Most people use their hands and faces to portray emotions. It is very rare to see someone in a heated informal discussion that is not waving and flailing these appendages about. However, ask this person to stand on stage and just act out the conversation, and most likely they will freeze like a deer in headlights. For actors and dancers, more than any other group, their livelihood depends on their ability to move their bodies and faces to portray emotions. The most important aspect is for those emotions to seem real. This involves letting go of self-consciousness and the knowledge that many eyes are watching your every move.
The art of mime takes this to an even higher level, asking the actor to portray emotions and ideas with his/her whole body. Sometimes this is done while being silent as well. The art is believed to have originated in ancient Greece when actors used to do tragic mime during dramatic plays. Then, mime was transferred to ancient Rome, where the tradition continued.
Studio Emad Eddin in Downtown are hosting Iranian-Egyptian instructor Sabry Zekry for a fundamentals of mime and physical composition workshop called “a chair, an object and I”. His credentials, according to the studio’s website, are: “While working with English artist James Sutherland in South Korea, Zekry discovered physical theatre. Since 2010, he has participated in several workshops, researching physical theatre at the Grotowski Institute (Poland) and at Le Site de pratiques théâtrales (Paris, Lavauzelle).”
Zekry will be teaching participants the methods of Etienne Decroux of corporeal mime. On the studio’s website, it states: “Decroux’s body training was based in part on what modern dancers call “isolations”, in which body sections move in prescribed sequence, and, in part, on the physics of compensation required to keep the body in balance when the center of gravity is shifted. It is the parent of sculpture, poetry and music.

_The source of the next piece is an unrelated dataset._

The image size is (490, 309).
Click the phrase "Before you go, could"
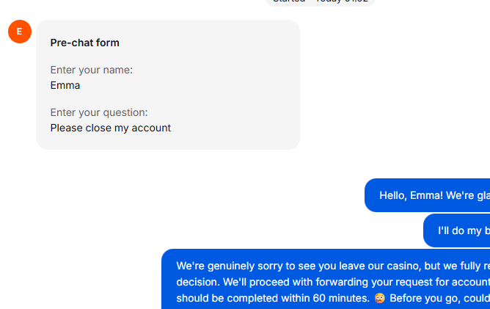pos(439,298)
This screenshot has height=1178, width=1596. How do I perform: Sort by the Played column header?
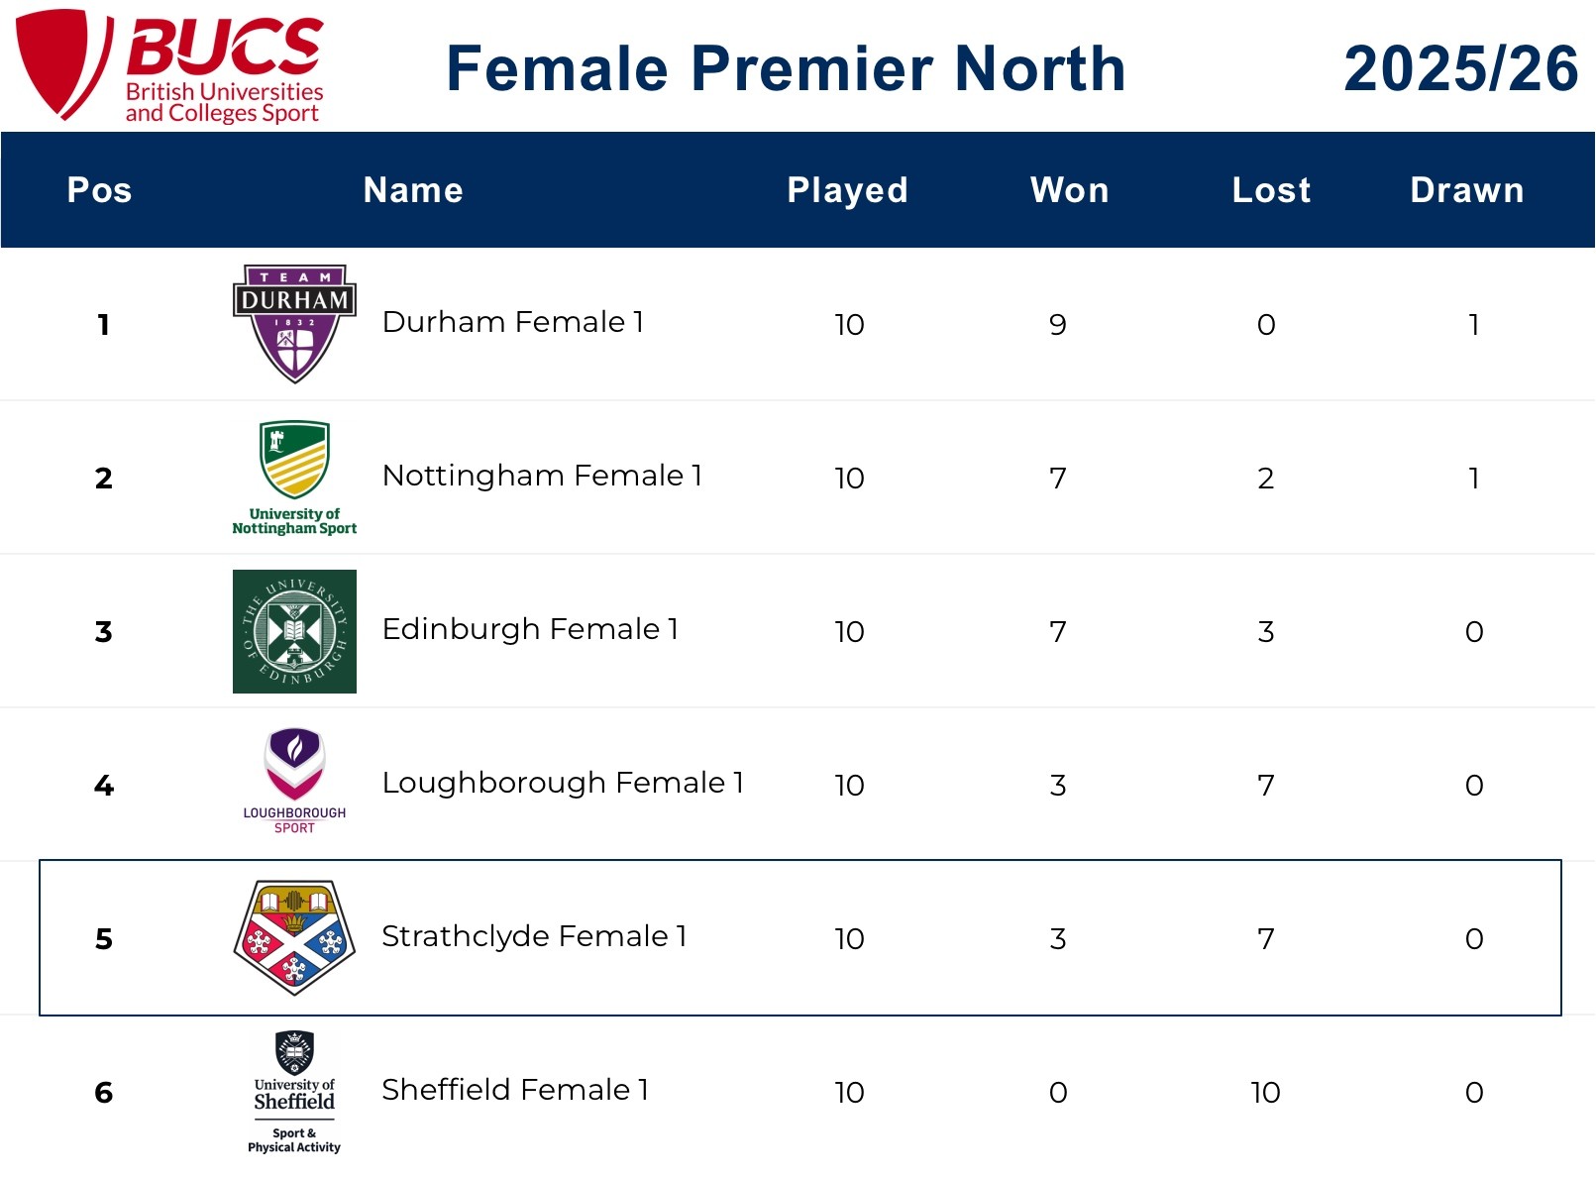(x=847, y=190)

It proceeds by analogy, metaphor, and musicality.”
“We will be working with one chair and one object. Participants must act out a story with the chair and using their bodies’ movement,” Zekry explained. He added that the kind of mime he will be teaching is different than the street-performed mime, which is also known as Pantomime. “[Pantomime] is based on mainly moving your face and hands. However, in mime, you have to use your whole body,” Zekry said. He explained that while Pantomime tends to be a silent art, in Decroux’s method, actors can speak.
“There is a great deal of rotation. Actors are required to move their bodies to create angles, and play with movement. It resembles biomechanics. It is a kind of physical theatre. We do not try to replace words with action,” Zekry said.
While anyone can join the workshop, Zekry believes that it will be most beneficial to dancers, actors and stage directors. “Or even writers who would like to research movements, or any amateurs interested in drama-related movement,” he added.
The website states: “The workshop will enable the participants through practical exploration of articulatory possibilities of the body, to work towards a poetics of movement, which does not yield to the evident nor is restricted by physical limitations to create a unit of physical theatre performance.”
Zekry expects participants to perform at the end of the workshop. “They can perform together or separately. It is up to them how to develop the idea which I will give them. My concept will be one story with five different aspects,” Zekry explained.
The workshop will start on 8 September and continued till 18 September from 3pm to 6pm. The deadline for registration is 4 September and the workshop costs EGP 200.